▶ **TASK INSTRUCTIONS**
The output should be the listing below, limited to the lines from the one with "Image resolution: width=1568" through the one with "Image resolution: width=1024", exact and without pictures.

_____

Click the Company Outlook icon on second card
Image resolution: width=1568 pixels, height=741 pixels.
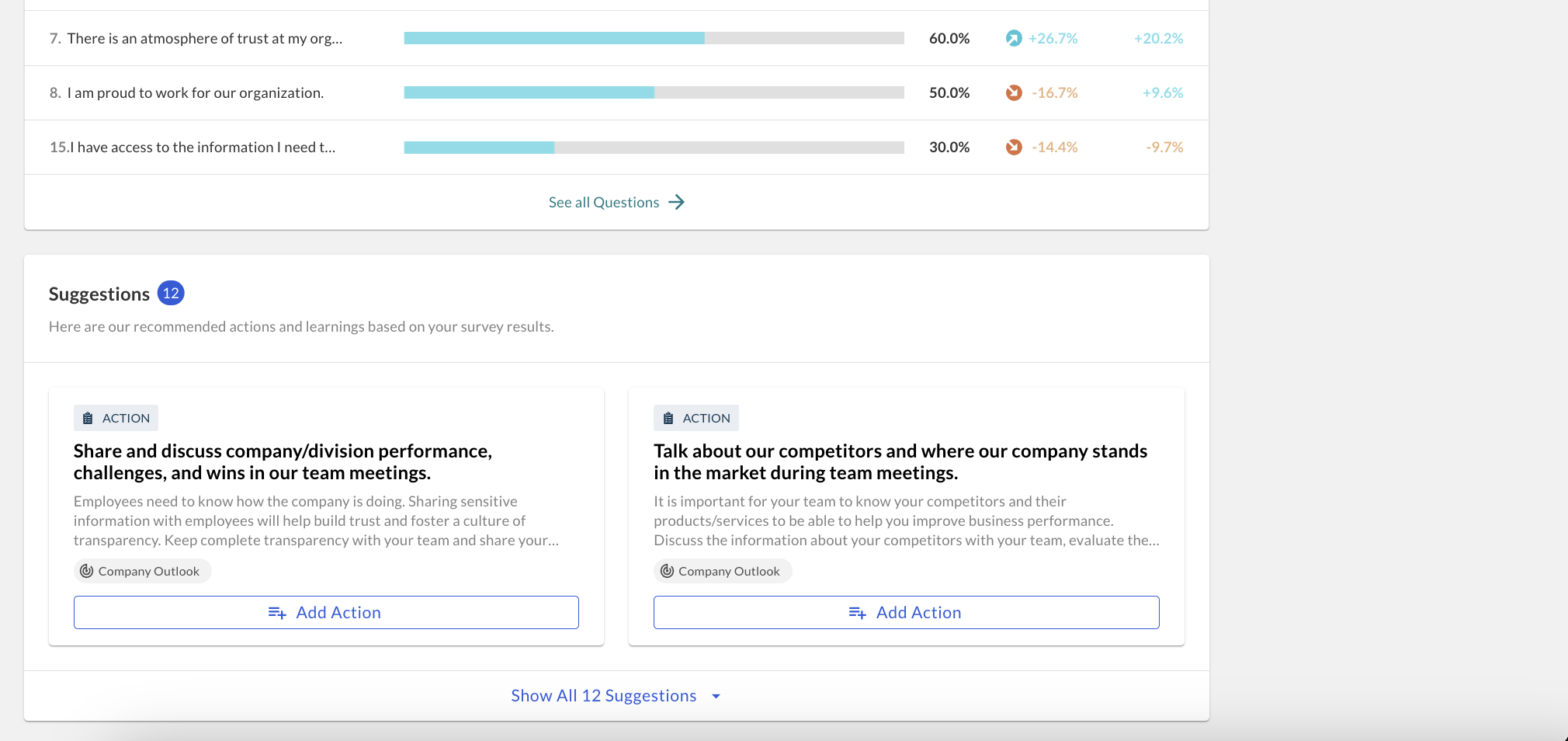[667, 571]
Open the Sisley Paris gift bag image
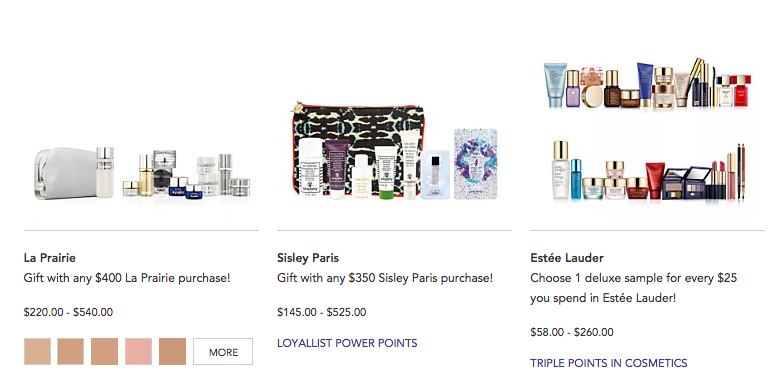770x382 pixels. tap(395, 150)
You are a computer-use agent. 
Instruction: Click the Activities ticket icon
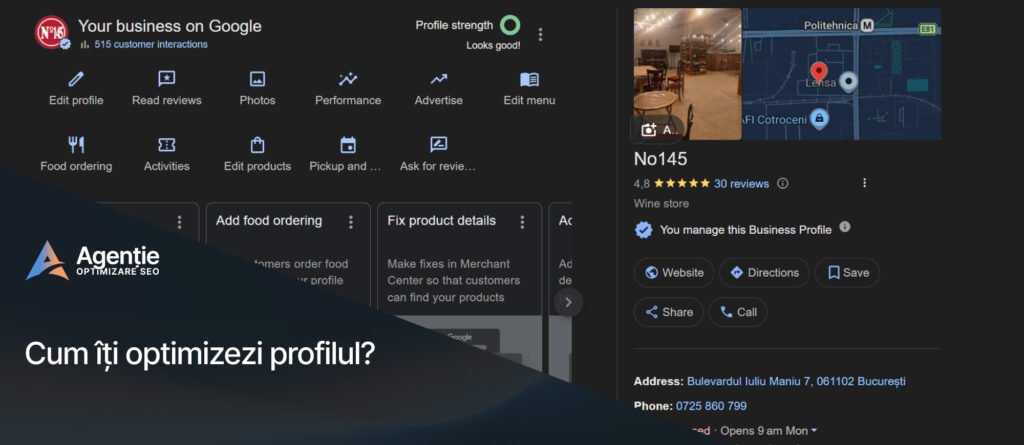166,145
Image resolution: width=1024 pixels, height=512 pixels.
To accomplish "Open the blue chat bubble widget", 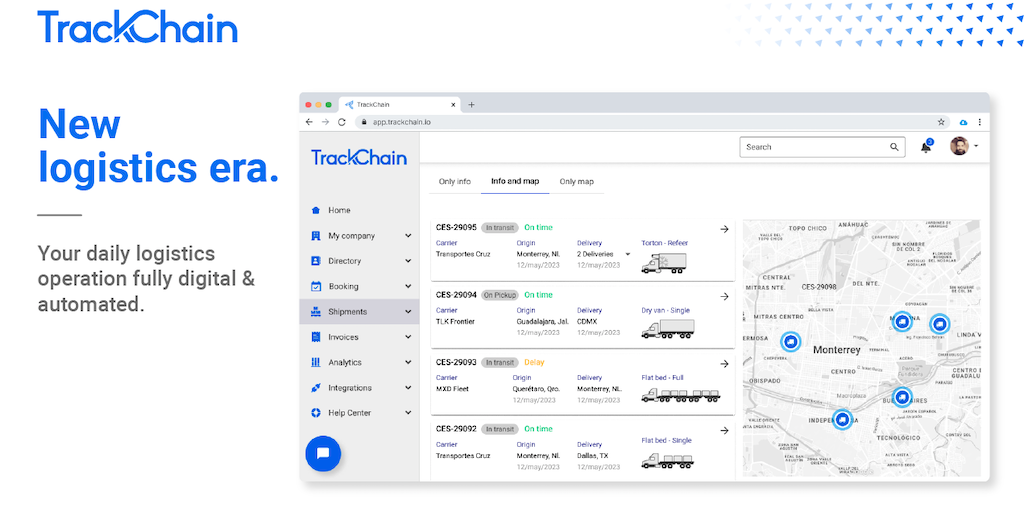I will [323, 453].
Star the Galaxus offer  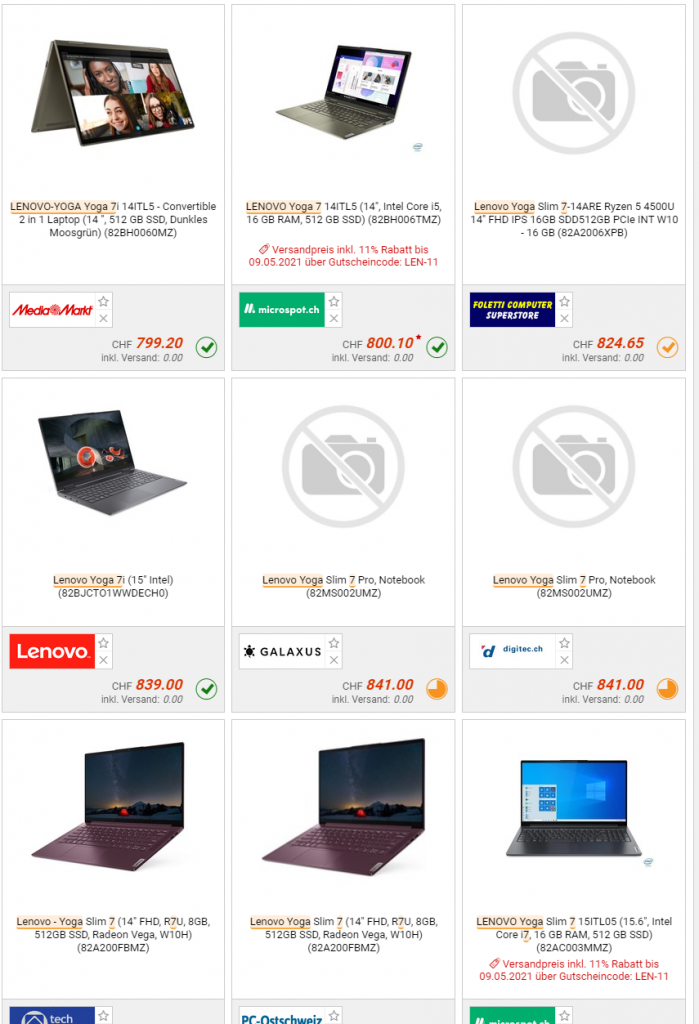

_____

▶ **RESPONSE AREA**
Image resolution: width=1568 pixels, height=741 pixels.
[667, 571]
Open the Sisley Paris gift bag image
770x382 pixels. tap(395, 150)
You are a computer-use agent. 
Instruction: Click the Activities ticket icon
166,145
Image resolution: width=1024 pixels, height=512 pixels.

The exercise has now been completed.